| Record set |
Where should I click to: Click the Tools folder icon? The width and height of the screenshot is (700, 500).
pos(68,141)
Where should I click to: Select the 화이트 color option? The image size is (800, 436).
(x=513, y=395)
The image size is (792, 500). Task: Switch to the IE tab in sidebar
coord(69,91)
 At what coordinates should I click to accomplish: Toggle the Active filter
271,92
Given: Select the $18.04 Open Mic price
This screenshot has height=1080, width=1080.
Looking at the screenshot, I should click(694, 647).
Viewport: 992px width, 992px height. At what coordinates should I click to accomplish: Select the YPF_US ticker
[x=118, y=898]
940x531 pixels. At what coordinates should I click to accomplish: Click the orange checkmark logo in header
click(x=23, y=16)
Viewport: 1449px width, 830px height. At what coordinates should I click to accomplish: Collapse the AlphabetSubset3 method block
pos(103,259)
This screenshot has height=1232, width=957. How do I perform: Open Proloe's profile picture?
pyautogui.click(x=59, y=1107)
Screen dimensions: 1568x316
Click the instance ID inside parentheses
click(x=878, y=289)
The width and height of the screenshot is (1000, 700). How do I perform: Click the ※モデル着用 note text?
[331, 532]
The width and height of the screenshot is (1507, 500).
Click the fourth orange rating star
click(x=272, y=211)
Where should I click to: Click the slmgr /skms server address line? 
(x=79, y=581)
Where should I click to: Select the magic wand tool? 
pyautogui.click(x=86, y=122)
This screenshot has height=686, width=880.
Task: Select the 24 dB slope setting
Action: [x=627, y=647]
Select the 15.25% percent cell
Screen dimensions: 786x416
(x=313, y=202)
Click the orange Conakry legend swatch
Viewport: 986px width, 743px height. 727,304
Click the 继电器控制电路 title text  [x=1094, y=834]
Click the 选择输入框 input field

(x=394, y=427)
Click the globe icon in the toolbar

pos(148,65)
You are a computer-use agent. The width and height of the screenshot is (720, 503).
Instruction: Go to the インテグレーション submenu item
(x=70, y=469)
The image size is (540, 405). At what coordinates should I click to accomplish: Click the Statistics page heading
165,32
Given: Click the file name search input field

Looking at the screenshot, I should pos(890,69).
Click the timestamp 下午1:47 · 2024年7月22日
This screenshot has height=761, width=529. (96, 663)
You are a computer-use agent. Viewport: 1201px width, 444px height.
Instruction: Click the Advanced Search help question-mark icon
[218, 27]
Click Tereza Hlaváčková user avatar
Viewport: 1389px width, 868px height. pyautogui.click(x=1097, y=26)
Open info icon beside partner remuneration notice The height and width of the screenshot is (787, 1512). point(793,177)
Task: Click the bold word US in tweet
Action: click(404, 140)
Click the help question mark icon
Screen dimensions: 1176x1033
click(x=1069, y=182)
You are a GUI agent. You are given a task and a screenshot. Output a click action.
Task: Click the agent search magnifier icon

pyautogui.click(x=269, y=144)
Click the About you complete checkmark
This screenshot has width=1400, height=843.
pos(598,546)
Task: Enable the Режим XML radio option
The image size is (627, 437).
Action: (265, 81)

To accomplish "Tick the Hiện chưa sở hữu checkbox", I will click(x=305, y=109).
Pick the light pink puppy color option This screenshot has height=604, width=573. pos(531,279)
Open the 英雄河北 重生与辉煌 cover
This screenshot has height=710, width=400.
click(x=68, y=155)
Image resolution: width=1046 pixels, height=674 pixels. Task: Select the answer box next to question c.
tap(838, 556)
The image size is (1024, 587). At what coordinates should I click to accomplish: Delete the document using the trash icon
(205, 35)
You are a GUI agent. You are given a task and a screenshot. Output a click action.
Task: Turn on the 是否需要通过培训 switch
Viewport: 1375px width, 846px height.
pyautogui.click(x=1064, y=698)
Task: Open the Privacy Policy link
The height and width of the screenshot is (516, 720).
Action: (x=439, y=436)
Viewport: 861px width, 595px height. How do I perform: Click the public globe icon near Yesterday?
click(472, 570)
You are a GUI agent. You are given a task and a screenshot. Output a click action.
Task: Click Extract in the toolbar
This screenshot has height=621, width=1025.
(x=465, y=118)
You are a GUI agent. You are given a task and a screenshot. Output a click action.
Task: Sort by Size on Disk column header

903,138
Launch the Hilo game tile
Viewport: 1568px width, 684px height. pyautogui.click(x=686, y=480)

| Brief |
After locating the line with "Task: Click the agent search magnifier icon", please repeat it and every line after it exactly, through the end of the data above.

| Solution for this task |
Task: Click the agent search magnifier icon

pyautogui.click(x=269, y=144)
Click the About you complete checkmark
This screenshot has width=1400, height=843.
pos(598,546)
Task: Enable the Режим XML radio option
The image size is (627, 437).
Action: (265, 81)

To accomplish "Tick the Hiện chưa sở hữu checkbox", I will click(x=305, y=109).
Pick the light pink puppy color option This screenshot has height=604, width=573. pos(531,279)
Open the 英雄河北 重生与辉煌 cover
This screenshot has height=710, width=400.
click(x=68, y=155)
Image resolution: width=1046 pixels, height=674 pixels. Task: Select the answer box next to question c.
tap(838, 556)
The image size is (1024, 587). At what coordinates should I click to accomplish: Delete the document using the trash icon
(205, 35)
You are a GUI agent. You are given a task and a screenshot. Output a click action.
Task: Turn on the 是否需要通过培训 switch
Viewport: 1375px width, 846px height.
pyautogui.click(x=1064, y=698)
Task: Open the Privacy Policy link
The height and width of the screenshot is (516, 720).
Action: (x=439, y=436)
Viewport: 861px width, 595px height. How do I perform: Click the public globe icon near Yesterday?
click(472, 570)
You are a GUI agent. You are given a task and a screenshot. Output a click action.
Task: Click Extract in the toolbar
This screenshot has height=621, width=1025.
(x=465, y=118)
You are a GUI agent. You are given a task and a screenshot. Output a click action.
Task: Sort by Size on Disk column header

903,138
Launch the Hilo game tile
Viewport: 1568px width, 684px height. pyautogui.click(x=686, y=480)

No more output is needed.